[Saved entries]
=== Begin Enclosure ===

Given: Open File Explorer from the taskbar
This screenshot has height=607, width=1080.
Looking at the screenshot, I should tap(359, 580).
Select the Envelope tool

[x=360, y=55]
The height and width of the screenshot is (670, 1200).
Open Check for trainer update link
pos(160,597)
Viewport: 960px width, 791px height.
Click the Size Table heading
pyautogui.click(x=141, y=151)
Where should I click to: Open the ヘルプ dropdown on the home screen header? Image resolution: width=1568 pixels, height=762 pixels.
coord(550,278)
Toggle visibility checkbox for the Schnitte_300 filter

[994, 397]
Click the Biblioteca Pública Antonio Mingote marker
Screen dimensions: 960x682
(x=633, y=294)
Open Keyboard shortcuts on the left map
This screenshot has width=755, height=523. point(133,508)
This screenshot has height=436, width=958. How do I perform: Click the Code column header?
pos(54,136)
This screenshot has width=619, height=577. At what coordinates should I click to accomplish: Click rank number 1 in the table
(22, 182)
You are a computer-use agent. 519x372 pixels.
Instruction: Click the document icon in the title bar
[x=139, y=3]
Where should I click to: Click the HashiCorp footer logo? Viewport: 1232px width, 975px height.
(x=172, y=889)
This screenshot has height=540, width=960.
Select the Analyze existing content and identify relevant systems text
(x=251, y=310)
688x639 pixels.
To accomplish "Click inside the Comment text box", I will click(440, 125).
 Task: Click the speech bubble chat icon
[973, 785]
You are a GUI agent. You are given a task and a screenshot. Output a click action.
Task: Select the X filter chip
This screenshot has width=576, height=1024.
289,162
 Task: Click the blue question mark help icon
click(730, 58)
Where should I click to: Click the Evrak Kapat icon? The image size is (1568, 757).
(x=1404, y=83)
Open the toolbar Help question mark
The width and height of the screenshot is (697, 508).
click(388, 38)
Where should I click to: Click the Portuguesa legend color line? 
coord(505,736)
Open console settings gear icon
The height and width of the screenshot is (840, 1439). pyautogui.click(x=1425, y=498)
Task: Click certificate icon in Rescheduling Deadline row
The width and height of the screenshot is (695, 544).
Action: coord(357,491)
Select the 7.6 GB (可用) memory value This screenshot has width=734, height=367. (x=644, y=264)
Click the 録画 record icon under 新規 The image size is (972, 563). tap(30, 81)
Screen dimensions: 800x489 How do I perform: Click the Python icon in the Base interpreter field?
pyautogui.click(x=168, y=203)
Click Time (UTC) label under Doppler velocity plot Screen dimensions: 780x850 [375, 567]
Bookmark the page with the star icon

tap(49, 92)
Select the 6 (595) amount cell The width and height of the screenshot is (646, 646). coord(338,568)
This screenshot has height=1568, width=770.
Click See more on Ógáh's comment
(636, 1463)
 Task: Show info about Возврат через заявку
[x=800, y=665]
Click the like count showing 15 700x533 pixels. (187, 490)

=== End Enclosure ===

## EXERCISE DETAILS
The answer must be the data above, repeated exactly as it stands.

## ANSWER SPACE
Given: Open File Explorer from the taskbar
This screenshot has height=607, width=1080.
Looking at the screenshot, I should tap(359, 580).
Select the Envelope tool

[x=360, y=55]
The height and width of the screenshot is (670, 1200).
Open Check for trainer update link
pos(160,597)
Viewport: 960px width, 791px height.
Click the Size Table heading
pyautogui.click(x=141, y=151)
Where should I click to: Open the ヘルプ dropdown on the home screen header? Image resolution: width=1568 pixels, height=762 pixels.
coord(550,278)
Toggle visibility checkbox for the Schnitte_300 filter

[994, 397]
Click the Biblioteca Pública Antonio Mingote marker
Screen dimensions: 960x682
(x=633, y=294)
Open Keyboard shortcuts on the left map
This screenshot has width=755, height=523. point(133,508)
This screenshot has height=436, width=958. How do I perform: Click the Code column header?
pos(54,136)
This screenshot has width=619, height=577. At what coordinates should I click to accomplish: Click rank number 1 in the table
(22, 182)
You are a computer-use agent. 519x372 pixels.
Instruction: Click the document icon in the title bar
[x=139, y=3]
Where should I click to: Click the HashiCorp footer logo? Viewport: 1232px width, 975px height.
(x=172, y=889)
This screenshot has height=540, width=960.
Select the Analyze existing content and identify relevant systems text
(x=251, y=310)
688x639 pixels.
To accomplish "Click inside the Comment text box", I will click(440, 125).
 Task: Click the speech bubble chat icon
[973, 785]
You are a GUI agent. You are given a task and a screenshot. Output a click action.
Task: Select the X filter chip
This screenshot has width=576, height=1024.
289,162
 Task: Click the blue question mark help icon
click(730, 58)
Where should I click to: Click the Evrak Kapat icon? The image size is (1568, 757).
(x=1404, y=83)
Open the toolbar Help question mark
The width and height of the screenshot is (697, 508).
click(388, 38)
Where should I click to: Click the Portuguesa legend color line? 
coord(505,736)
Open console settings gear icon
The height and width of the screenshot is (840, 1439). pyautogui.click(x=1425, y=498)
Task: Click certificate icon in Rescheduling Deadline row
The width and height of the screenshot is (695, 544).
Action: coord(357,491)
Select the 7.6 GB (可用) memory value This screenshot has width=734, height=367. (x=644, y=264)
Click the 録画 record icon under 新規 The image size is (972, 563). tap(30, 81)
Screen dimensions: 800x489 How do I perform: Click the Python icon in the Base interpreter field?
pyautogui.click(x=168, y=203)
Click Time (UTC) label under Doppler velocity plot Screen dimensions: 780x850 [375, 567]
Bookmark the page with the star icon

tap(49, 92)
Select the 6 (595) amount cell The width and height of the screenshot is (646, 646). coord(338,568)
This screenshot has height=1568, width=770.
Click See more on Ógáh's comment
(636, 1463)
 Task: Show info about Возврат через заявку
[x=800, y=665]
Click the like count showing 15 700x533 pixels. (187, 490)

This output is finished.